Which editing sw you have installed? Pinnacle and Avid liquid comes with sample GS footage.

Do you need to test your keyer? I can upload the suitable GS/BS, if you mention the name of your key/matte software.

If you dont' want to specify ur sw name, you can try this:

*www.vimeo.com/clip:416

*vjdv.libsyn.com/index.php?post_id=24665&amp;comments=on

*video.google.com/videoplay?docid=-5839716276007582904&sourceid=searchfeed


----------



## hash!! (Jun 26, 2007)

VideoEditingIndia said:
			
		

> Which editing sw you have installed? Pinnacle and Avid liquid comes with sample GS footage.
> 
> Do you need to test your keyer?

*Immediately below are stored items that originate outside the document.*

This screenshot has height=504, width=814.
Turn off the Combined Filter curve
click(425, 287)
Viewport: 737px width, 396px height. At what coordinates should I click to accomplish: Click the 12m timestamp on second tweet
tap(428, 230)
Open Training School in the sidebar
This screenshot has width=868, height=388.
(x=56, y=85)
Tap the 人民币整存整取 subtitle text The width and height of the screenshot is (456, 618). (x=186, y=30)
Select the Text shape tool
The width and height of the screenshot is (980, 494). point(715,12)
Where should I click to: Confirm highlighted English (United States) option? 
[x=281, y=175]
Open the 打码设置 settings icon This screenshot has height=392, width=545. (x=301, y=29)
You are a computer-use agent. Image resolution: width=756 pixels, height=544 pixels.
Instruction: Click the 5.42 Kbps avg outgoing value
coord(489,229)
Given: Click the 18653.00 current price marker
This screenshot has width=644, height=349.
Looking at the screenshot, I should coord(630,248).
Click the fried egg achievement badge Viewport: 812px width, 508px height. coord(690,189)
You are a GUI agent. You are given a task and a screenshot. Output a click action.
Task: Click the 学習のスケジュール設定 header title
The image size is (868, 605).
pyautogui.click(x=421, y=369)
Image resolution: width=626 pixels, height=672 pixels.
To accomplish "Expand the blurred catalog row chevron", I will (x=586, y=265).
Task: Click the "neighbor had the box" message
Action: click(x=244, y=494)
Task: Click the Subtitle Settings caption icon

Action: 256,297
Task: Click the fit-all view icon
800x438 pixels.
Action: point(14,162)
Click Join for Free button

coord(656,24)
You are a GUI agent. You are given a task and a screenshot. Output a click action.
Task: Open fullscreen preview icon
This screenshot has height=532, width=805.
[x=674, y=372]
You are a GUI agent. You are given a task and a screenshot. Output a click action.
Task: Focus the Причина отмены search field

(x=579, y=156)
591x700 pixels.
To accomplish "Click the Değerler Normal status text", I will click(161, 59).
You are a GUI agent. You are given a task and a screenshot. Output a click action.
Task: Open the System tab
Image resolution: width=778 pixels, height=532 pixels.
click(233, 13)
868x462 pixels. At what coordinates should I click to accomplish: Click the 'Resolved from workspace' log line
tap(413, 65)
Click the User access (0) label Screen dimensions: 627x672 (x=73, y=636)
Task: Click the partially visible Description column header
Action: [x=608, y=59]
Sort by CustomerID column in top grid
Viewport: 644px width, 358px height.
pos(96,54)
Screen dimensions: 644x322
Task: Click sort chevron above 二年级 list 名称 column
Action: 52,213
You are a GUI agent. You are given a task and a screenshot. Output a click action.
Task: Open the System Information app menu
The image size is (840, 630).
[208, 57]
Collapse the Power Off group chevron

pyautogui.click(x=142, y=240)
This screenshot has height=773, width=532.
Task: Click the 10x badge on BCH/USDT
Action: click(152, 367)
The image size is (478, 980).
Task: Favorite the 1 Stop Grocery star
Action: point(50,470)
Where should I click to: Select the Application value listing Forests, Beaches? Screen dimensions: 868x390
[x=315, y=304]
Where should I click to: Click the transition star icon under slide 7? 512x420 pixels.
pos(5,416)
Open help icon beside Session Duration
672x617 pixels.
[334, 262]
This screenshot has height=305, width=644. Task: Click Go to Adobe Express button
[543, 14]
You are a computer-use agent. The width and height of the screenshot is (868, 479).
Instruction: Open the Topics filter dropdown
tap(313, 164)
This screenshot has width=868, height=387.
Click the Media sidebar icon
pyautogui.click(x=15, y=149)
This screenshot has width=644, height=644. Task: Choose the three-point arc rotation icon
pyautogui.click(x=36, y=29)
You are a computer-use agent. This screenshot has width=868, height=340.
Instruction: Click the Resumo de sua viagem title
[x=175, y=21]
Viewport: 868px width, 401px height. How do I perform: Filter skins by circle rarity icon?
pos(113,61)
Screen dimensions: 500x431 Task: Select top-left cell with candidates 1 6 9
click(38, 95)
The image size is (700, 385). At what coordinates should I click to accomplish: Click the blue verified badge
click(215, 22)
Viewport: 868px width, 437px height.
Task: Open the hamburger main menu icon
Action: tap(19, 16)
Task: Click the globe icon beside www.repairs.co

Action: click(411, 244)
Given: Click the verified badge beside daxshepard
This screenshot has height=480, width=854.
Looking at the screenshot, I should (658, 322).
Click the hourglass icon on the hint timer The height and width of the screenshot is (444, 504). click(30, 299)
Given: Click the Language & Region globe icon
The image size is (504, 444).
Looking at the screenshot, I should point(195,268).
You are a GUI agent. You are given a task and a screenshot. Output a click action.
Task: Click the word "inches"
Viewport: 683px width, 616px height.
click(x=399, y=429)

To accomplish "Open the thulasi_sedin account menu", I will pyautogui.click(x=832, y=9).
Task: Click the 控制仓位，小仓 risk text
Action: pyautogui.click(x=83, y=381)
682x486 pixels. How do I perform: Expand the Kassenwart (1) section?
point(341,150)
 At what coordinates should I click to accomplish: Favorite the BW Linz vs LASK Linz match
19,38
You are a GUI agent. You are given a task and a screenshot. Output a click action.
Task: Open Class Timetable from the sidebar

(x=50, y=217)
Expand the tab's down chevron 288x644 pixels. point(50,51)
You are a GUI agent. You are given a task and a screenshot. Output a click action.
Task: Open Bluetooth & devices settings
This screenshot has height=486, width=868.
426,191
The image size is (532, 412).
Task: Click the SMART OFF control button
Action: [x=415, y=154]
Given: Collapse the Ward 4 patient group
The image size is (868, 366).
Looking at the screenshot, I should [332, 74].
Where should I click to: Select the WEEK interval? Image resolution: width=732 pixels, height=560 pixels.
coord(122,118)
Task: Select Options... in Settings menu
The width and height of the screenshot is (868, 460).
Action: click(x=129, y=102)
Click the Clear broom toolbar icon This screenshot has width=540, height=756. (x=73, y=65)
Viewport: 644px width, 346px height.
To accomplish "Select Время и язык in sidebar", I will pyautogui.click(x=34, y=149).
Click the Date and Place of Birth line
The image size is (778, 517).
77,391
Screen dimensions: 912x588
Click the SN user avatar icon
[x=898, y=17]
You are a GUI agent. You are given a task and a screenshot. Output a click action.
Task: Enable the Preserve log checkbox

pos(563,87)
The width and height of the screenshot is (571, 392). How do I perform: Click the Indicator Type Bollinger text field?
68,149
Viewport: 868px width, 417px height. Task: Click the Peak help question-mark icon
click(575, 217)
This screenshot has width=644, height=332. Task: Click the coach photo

I can upload the suitable GS/BS, if you mention the name of your key/matte software.
> 
> ...


 
hey..!
im usin premiere at the moment... i thought i'd generally check out the keying options... couldnt find a single high res Green Screen vid, well i guess even chroma key would do... lolz... im no pro at this, but yea, its always nice to try out random stuff... it'd be real cool if you could upload any decent res green screen or chroma key vid... 
thanks again...


----------



## VideoEditingIndia (Jun 26, 2007)

hash!! said:
			
		

> hey..!
> im usin premiere at the moment... i thought i'd generally check out the keying options... couldnt find a single high res Green Screen vid, well i guess even chroma key would do... lolz... im no pro at this, but yea, its always nice to try out random stuff... it'd be real cool if you could upload any decent res green screen or chroma key vid...
> thanks again...


 
Man, I have waited 10 days for your reply!!! Hmmm...To check a CHROMA Key, you don't need a video. Just import a high quality Green/Blue screen photo into premiere and play with the matte.

For SD, try this photo: *www.blendernation.com/wp-content/uploads/2007/01/got3d-pic-1.jpg

For HD, you can try this: *www.digitalworlds.ufl.edu/news/2006/06_02_01/ADAMgroup.jpg


----------



## hash!! (Jun 26, 2007)

VideoEditingIndia said:
			
		

> Man, I have waited 10 days for your reply!!! Hmmm...To check a CHROMA Key, you don't need a video. Just import a high quality Green/Blue screen photo into premiere and play with the matte.
> 
> For SD, try this photo: *www.blendernation.com/wp-content/uploads/2007/01/got3d-pic-1.jpg
> 
> For HD, you can try this: *www.digitalworlds.ufl.edu/news/2006/06_02_01/ADAMgroup.jpg


 
hehh.. dude thanks for the links... but i needed decent res vids man... i can manage mugshots cuz i need refs for 3ds-max all the time... i wuz tryin premiere, so i needed a couple of hi/decent res vids to try out human movement, doin whatever in front of a green screen or blue screen, etc.... and then i wanted to try fix up an environment in the background... i hope u get what i mean...


----------



## the.kaushik (Jun 27, 2007)

if u want some green screen video then just get the extra videos given with nfs mw black edition dvds...


----------



## hash!! (Jun 27, 2007)

the.kaushik said:
			
		

> if u want some green screen video then just get the extra videos given with nfs mw black edition dvds...


hmmmm... i dont really have the black edition... and neither do i know anyone who's got it... sigh... its a shame.... well, i guess they'd be real kicka$$....


----------